Num primeiro plano, Carmen Ferreira, enfermeira especialista em saúde materna e obstétrica, assegura que “não há nenhuma situação clínica em que alguém tenha de decidir entre a vida da mãe e a vida do bebé”.

A mesma opinião é partilhada pela médica ginecologista/obstetra Mariana Torres: “Não consigo mesmo imaginar nenhuma circunstância em que isso estivesse em cima da mesa no trabalho de parto”.

Até ao nascimento, o bebé depende sempre da mãe. Por esse motivo, Mariana Torres refere que fazer uma escolha que vai prejudicar a mãe não traz nenhuma vantagem para um bebé.

Irina Ramilo, médica ginecologista/obstetra, é perentória: “Na obstetrícia nós não temos esta dicotomia de ter de escolher entre a mãe e o filho. Tentamos sempre salvar os dois”.
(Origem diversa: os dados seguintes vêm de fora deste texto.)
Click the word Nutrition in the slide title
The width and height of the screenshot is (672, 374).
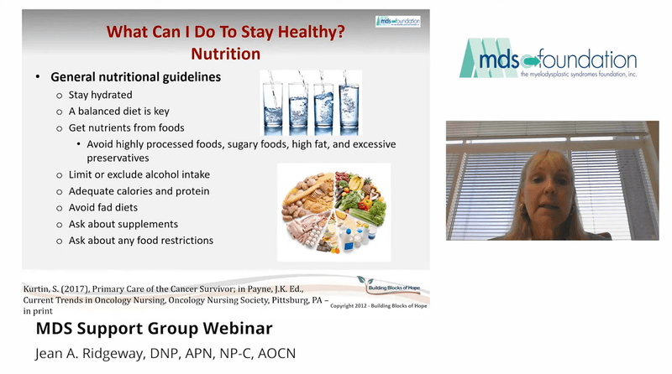[225, 54]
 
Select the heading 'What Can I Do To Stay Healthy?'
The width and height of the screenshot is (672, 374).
[225, 33]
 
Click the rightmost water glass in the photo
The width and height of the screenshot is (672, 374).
[349, 104]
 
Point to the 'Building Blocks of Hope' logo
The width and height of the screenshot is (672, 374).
[398, 288]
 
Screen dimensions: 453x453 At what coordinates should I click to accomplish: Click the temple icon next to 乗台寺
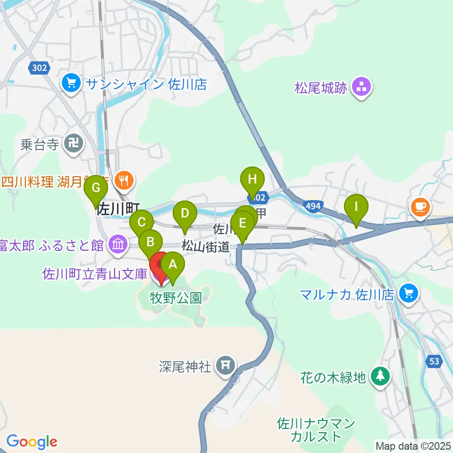click(74, 144)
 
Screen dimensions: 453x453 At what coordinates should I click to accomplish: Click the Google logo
click(32, 442)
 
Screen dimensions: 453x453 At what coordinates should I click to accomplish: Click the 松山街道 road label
click(206, 246)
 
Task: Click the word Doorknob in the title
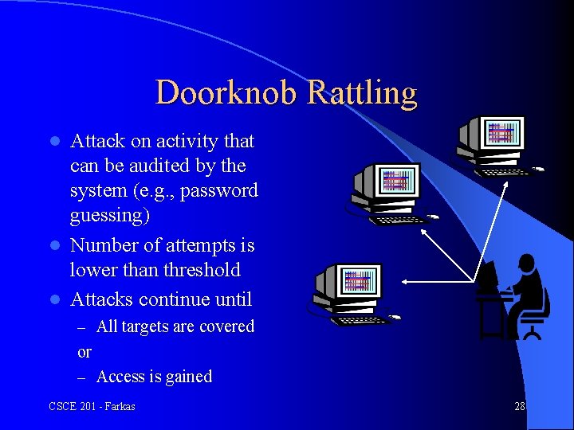point(226,93)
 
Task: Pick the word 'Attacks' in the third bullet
point(101,299)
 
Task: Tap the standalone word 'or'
point(85,352)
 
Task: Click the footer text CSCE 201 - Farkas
point(92,407)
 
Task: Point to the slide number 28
point(520,407)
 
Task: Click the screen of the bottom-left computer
point(358,282)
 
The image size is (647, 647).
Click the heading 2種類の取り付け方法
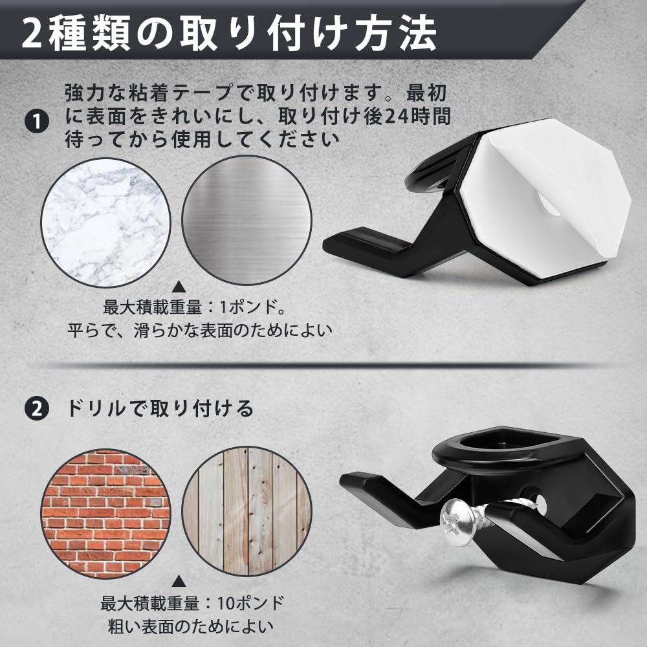[x=229, y=33]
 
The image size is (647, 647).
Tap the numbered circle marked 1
[x=37, y=122]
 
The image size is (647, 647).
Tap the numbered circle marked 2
[x=37, y=409]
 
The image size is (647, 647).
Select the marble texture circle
[x=105, y=223]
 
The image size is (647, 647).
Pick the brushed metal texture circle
[x=247, y=220]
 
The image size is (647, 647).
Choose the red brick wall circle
[x=105, y=514]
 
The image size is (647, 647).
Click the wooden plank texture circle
[x=247, y=511]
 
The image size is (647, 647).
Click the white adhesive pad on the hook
[x=545, y=198]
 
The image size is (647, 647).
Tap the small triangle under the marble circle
[x=179, y=287]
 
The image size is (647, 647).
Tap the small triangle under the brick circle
[x=179, y=582]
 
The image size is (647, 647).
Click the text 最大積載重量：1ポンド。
[x=195, y=307]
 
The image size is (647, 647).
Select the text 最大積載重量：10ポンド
[x=192, y=604]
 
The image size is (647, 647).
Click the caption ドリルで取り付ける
[x=160, y=408]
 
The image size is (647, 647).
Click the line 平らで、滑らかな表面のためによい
[x=200, y=330]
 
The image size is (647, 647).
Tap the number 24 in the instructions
[x=395, y=116]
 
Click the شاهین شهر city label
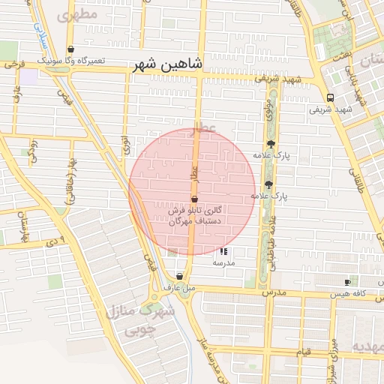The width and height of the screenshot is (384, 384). [x=168, y=65]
Assim, respondendo à questão inicial, a crença de que os profissionais de saúde escolhem quem salvar caso surjam complicações durante o trabalho de parto é um mito.

Apesar de, por vezes, vermos essa situação retratada em séries como “House of the Dragon”, trata-se de mera ficção.

Há algumas patologias em que o prolongar da gravidez pode afetar quer a vida da mulher, quer a vida do bebé. Um dos exemplos é a pré-eclâmpsia, em que se verificam níveis de pressão arterial elevados (hipertensão) associados à presença de proteínas na urina.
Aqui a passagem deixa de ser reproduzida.